■ Given task ■
Edit the lines between the one holding "Tap the blue fingerprint scan icon" and the one holding "Action: tap(18, 247)", inclusive, so that "blue" becomes "green". Return only those lines, with nothing else altered.

■ Dataset excerpts ■
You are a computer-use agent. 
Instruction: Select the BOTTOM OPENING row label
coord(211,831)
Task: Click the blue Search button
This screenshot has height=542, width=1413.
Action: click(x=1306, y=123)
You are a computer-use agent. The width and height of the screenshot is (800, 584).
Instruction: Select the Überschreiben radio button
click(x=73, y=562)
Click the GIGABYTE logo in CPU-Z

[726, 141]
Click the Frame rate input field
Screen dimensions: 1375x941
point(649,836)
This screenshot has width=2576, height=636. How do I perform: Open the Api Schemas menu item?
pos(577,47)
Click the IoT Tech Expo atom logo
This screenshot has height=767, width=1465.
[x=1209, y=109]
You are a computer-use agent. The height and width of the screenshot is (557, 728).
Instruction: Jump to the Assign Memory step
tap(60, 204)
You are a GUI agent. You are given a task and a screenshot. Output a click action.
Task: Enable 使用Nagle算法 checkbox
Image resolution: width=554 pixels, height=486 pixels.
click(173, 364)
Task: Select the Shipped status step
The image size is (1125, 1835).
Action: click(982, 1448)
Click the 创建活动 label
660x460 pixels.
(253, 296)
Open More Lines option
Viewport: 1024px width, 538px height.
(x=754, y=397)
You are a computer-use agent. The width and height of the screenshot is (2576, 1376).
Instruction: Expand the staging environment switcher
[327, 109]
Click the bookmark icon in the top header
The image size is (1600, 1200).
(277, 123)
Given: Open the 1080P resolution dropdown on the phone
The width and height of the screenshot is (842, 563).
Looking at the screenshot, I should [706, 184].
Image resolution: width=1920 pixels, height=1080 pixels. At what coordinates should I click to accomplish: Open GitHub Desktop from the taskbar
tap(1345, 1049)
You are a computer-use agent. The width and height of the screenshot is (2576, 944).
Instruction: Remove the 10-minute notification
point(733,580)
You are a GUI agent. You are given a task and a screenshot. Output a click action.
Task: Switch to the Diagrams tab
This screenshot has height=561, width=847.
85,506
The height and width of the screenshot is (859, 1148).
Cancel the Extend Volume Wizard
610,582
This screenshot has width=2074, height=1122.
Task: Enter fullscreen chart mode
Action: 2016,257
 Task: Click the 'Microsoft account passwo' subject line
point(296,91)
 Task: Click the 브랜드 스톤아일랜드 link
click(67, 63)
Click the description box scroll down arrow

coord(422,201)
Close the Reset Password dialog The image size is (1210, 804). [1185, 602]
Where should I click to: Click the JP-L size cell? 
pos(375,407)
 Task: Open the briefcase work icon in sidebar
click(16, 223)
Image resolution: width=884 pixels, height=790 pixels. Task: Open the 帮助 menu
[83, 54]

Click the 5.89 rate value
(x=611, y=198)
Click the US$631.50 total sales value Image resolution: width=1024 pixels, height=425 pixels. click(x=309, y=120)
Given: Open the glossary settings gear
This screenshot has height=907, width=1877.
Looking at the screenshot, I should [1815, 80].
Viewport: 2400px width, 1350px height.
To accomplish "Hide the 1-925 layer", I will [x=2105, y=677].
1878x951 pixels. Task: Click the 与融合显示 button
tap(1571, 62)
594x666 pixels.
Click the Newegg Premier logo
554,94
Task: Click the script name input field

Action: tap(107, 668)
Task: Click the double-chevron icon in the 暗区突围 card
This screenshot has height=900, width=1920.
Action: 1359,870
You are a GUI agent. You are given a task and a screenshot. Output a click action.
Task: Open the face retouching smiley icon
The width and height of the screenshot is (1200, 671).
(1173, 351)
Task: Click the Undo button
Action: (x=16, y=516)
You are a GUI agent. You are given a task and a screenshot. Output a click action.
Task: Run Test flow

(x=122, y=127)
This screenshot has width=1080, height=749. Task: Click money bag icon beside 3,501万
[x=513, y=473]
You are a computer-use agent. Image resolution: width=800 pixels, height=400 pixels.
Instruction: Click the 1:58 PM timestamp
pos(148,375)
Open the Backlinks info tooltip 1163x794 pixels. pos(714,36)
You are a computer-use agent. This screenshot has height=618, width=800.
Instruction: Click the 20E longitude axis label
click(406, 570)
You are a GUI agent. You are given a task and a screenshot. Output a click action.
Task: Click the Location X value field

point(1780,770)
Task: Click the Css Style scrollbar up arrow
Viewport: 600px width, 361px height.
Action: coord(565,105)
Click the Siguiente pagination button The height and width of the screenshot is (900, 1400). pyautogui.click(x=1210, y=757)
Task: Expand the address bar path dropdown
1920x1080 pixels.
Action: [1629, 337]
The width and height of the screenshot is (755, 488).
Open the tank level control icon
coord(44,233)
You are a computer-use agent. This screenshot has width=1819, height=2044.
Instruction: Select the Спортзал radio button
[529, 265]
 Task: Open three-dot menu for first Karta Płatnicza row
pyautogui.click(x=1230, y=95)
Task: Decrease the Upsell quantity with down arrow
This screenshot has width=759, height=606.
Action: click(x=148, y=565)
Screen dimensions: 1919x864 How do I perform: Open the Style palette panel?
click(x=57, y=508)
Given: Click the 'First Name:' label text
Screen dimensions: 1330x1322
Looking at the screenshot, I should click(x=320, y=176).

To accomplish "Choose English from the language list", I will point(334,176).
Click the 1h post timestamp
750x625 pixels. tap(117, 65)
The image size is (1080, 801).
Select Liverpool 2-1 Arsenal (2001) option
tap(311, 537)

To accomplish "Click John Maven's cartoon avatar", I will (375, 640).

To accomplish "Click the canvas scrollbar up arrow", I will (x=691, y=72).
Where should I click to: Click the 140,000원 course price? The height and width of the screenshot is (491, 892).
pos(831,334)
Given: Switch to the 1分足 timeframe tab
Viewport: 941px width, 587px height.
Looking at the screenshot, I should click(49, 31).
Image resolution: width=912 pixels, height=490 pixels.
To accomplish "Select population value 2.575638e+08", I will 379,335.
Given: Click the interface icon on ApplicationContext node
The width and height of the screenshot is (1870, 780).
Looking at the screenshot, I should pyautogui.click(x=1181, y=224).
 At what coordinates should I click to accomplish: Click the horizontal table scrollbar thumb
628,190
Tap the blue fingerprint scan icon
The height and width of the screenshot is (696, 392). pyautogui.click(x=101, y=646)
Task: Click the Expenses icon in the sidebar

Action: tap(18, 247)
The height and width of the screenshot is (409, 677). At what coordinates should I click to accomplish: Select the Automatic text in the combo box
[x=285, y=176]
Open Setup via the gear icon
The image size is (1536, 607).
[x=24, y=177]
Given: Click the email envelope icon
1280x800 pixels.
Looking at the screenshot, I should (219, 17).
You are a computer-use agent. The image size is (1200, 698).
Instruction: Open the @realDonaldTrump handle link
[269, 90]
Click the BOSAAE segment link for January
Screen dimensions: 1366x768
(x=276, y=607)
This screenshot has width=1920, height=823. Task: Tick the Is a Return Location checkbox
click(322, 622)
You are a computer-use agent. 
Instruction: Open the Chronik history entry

■ Expected answer ■
Tap the green fingerprint scan icon
The height and width of the screenshot is (696, 392). pyautogui.click(x=101, y=646)
Task: Click the Expenses icon in the sidebar

Action: tap(18, 247)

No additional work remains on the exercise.